I am publishing a consultation document today called "Strengthening Partnerships: Next Steps for Compact". The compact is a guidance document that was first developed seven years ago and has made a significant positive impact on the relationship between voluntary and community organisations and the public bodies that fund them. The consultation document invites comments on how we move forward with the compact, building on the valuable experience we have gained so far. Proposals include compact plus, a short set of commitments which public sector bodies and voluntary and community sector organisations can opt into, and a compact champion who would support organisations in realising those commitments and adjudicate on disagreements.
We are also publishing the compact code of good practice on funding and procurement today. This revised funding code includes principles such as full cost recovery and the local dimension. The aim is to get the funding relationships right and keep it right by covering the full funding cycle, from programme design and bidding, monitoring and reporting, through to the conclusion of the financial relationship.
Last year we published a 10-year vision for developing the infrastructure and building the capacity of the voluntary and community sector, within a programme called ChangeUp. This was supported by an investment of £80 million over three years. Today we will be announcing continuation funding of £70 million for a further two years, until 2008. We will also announce the establishment of Capacity Builders, a sector-led agency to run ChangeUp and ensure it benefits front-line organisations
Futurebuilders is a £125 million investment fund to assist voluntary and community organisations and social enterprises in their public service work, announced in September 2003. The fund provides finance to acquire capital assets through grants and loans. Today we announce continuation funding of £90 million for Futurebuilders for a further two years of operation, until 2008.

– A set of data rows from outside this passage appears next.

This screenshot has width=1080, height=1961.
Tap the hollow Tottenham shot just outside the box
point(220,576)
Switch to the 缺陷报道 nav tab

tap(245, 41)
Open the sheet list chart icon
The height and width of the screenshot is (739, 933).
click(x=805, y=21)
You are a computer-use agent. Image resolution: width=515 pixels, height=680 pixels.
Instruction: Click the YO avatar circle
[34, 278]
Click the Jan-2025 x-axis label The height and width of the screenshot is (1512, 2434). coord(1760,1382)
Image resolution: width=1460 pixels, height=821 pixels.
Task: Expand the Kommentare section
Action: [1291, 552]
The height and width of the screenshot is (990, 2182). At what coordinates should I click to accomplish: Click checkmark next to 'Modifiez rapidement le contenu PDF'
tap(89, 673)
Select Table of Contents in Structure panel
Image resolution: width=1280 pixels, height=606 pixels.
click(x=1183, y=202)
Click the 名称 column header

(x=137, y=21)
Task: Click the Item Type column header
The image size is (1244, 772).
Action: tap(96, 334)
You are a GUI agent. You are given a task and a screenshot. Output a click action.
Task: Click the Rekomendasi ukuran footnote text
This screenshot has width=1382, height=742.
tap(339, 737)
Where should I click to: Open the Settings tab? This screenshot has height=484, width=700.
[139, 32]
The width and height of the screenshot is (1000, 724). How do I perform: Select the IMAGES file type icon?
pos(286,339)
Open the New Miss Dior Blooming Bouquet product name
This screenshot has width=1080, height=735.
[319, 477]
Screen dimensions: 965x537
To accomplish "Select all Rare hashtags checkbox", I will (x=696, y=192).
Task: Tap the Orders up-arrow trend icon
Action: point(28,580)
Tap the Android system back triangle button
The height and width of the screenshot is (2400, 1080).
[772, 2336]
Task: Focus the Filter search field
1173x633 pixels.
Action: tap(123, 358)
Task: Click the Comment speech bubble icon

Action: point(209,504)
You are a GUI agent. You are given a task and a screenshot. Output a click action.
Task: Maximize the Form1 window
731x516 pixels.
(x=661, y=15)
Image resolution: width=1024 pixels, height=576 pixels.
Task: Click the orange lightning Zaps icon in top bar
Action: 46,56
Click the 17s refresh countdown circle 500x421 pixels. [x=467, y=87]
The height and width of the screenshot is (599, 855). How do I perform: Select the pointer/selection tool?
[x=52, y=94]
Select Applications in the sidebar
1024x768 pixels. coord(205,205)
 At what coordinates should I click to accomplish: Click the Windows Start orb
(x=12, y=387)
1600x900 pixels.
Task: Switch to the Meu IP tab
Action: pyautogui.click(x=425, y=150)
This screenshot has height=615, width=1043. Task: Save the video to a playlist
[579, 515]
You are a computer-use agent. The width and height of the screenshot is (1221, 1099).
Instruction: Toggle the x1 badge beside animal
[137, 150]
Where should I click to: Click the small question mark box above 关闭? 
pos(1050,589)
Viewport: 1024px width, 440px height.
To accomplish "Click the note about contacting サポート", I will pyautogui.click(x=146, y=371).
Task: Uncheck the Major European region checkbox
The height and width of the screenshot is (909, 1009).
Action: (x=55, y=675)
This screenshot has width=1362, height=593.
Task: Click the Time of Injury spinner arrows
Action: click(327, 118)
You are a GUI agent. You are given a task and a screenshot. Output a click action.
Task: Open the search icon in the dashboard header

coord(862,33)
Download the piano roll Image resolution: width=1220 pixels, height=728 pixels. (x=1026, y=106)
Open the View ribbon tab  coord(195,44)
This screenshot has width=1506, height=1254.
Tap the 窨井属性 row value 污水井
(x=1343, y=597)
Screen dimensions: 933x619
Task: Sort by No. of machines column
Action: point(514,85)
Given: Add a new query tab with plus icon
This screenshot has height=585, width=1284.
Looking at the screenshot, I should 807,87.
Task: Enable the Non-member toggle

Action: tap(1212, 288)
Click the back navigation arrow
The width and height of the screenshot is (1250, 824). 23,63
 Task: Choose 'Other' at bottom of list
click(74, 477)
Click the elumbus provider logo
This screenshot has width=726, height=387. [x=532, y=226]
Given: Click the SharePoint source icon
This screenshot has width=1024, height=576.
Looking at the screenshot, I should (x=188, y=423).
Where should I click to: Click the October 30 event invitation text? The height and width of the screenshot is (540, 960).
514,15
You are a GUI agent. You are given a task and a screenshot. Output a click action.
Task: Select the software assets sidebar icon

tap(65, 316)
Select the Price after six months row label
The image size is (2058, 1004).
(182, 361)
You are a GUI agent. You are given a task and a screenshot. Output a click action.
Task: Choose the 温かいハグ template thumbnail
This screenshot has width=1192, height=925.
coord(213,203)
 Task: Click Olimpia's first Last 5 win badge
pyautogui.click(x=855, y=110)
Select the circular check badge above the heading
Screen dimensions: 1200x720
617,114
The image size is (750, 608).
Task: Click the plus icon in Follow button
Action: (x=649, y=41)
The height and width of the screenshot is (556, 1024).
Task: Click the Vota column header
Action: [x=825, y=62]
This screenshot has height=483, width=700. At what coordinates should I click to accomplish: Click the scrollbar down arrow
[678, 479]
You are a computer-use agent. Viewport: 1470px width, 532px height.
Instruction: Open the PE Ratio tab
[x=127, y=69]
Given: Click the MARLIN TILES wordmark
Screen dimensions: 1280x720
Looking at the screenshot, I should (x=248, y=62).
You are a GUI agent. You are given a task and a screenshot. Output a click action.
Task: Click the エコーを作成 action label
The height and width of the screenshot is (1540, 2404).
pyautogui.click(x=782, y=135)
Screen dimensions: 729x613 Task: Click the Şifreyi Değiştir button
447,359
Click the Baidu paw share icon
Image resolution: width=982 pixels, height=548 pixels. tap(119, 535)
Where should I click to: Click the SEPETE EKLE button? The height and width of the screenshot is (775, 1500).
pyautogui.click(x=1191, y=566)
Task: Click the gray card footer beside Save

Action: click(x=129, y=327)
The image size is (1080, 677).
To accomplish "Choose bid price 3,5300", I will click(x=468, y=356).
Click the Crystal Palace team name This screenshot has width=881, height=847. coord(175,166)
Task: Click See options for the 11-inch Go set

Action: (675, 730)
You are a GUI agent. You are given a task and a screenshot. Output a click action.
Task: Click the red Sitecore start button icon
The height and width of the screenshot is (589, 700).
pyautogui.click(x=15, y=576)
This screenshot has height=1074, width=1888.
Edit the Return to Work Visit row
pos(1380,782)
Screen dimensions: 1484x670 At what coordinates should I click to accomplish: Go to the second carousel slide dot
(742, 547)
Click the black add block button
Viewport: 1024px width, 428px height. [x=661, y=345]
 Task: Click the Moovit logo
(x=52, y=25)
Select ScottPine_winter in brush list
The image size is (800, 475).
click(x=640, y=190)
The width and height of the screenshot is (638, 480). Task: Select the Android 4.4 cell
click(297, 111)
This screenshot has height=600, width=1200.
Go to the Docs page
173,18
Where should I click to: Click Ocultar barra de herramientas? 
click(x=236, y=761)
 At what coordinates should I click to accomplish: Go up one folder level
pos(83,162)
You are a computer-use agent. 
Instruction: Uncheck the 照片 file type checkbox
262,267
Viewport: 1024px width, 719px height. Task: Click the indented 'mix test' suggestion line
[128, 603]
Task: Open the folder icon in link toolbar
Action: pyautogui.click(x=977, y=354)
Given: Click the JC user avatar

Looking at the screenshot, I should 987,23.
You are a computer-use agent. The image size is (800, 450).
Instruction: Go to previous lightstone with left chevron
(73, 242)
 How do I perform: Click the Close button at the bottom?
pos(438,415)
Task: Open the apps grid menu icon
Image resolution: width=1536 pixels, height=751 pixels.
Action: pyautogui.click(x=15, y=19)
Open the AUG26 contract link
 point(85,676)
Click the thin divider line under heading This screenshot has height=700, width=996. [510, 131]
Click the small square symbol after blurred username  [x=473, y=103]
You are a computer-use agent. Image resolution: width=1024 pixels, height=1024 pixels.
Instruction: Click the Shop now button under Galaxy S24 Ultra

A capital programme, which acts as a community enterprise incubator fond, was launched in 2001 as the capital modernisation programme in order to invest in the development of frontline voluntary and community organisations (for example, investing in premises and ICT). Today we are announcing an investment of £4 million through this programme to support the development of established community anchor organisations, to provide accommodation and intensive support for embryonic community-based organisations and enterprises.
Tasers
On 15 September 2004, the then Home Secretary announced that he had authorised chief officers throughout England and Wales to deploy the M26 Taser for use in strictly limited circumstances. This allows chief officers to make the M26 Taser available to authorised firearms officers in their force as a less lethal alternative for use in situations where a firearms authority has been granted in accordance with criteria laid down in the ACPO Manual of Guidance on Police Use of Firearms. Since then, a new Taser model, the X26 Taser has been developed and placed on the market.
The Defence Scientific Advisory Council (DSAC) sub-committee on the medical implications of less lethal weapons (DOMILL) was invited to provide a statement on the medical implications of the use of the X26 Taser. The DOMILL statement confirms that the risk of a life-threatening event arising from the direct interaction of the currents of the X26 Taser with the heart, is less than the already low risk of such an event from the M26 Taser. I have placed a copy of the statement in the Library of the House.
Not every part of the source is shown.